Intown Manchester names new directorBy DAVE SOLOMON
New Hampshire Union Leader
June 24. 2013 6:55PM
MANCHESTER — A former director of real estate for the St. Louis public school system is the new executive director of Intown Manchester, replacing Stephanie Lewry, who is retiring in late July after 15 years with the organization.
Martha Roveda, who moved to downtown Manchester with her husband and one child on Easter weekend, will begin her tenure at the downtown organization on July 22.
She has more than 13 years of economic development experience in the public and private sectors, most recently handling the sale of school district properties in St. Louis and working with various stakeholders in their redevelopment.
Before that, she was with the St. Louis Development Corp. for seven years as a commercial development specialist and deputy director of real estate. Her husband was transferred by his company from St. Louis to an engineering position in Merrimack, prompting their move to New Hampshire.
She said her experience in St. Louis will enable her to hit the ground running in Manchester. “I worked on the overall impact of economic development in the downtown area and throughout the city of St. Louis,” she said. “I basically assisted developers in identifying places to build and put in new businesses. Prior to that, I worked on the revitalization of a particular neighborhood and the urban corridor.”
Roveda spent many hours during her first weeks in Manchester visiting downtown businesses, and stopped by the offices of Intown Manchester to introduce herself and offer to volunteer.
“I met her briefly when she just stopped by to talk to us,” said Intown Marketing Director Sara Beaudry. “She was curious about what we did, given her background. I thought she would really be a great asset, given the direction we are taking.”
That direction has largely been determined by an Intown Summit and subsequent recommendations that provide a framework for development focused on creating more residential units and retail businesses in the downtown area.
Roveda attended the presentation of a report on the summit earlier this month, and was impressed by the results.
“Stephanie and her team have done an amazing job,” she said. “My hope would be to bring more of a mix downtown, where there are some great restaurants.

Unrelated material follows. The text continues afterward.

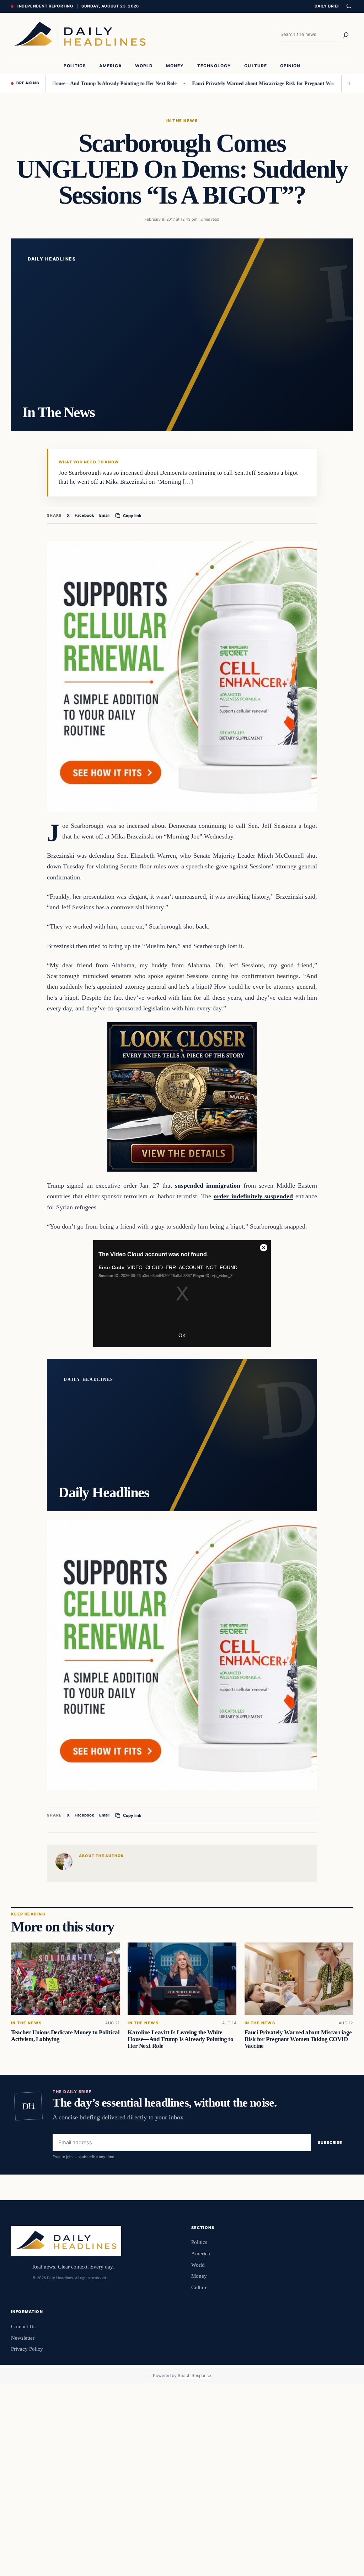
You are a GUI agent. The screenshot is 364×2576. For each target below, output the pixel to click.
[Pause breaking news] (347, 83)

We can hopefully bring some residential and retail into the mix that will help draw more people downtown.”
Lewry has been with Intown Manchester since shortly after the organization was founded as a nonprofit management company contracted by the city to operate the Business Improvement District (BID), which is funded through a special assessment on downtown commercial properties.

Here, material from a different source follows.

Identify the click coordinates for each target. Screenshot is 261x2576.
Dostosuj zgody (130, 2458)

“Stephanie is just such an amazing person, and we’ll definitely miss her,” Beaudry said. “But she has assured us that she will only be a phone call way if we need anything.”
Denis Dancoes, chairman of Intown Manchester Board of Directors and head of the search committee for Lewry’s replacement, said the group started work in March and quickly narrowed the field to six finalists.
“We are very fortunate to have found someone with the breadth of knowledge and experience that Marti brings to the table,” he said. “Although she’ll have big shoes to fill, I can tell you I have confidence that she’ll be a great asset to Intown Manchester and our stakeholders in the central business district.”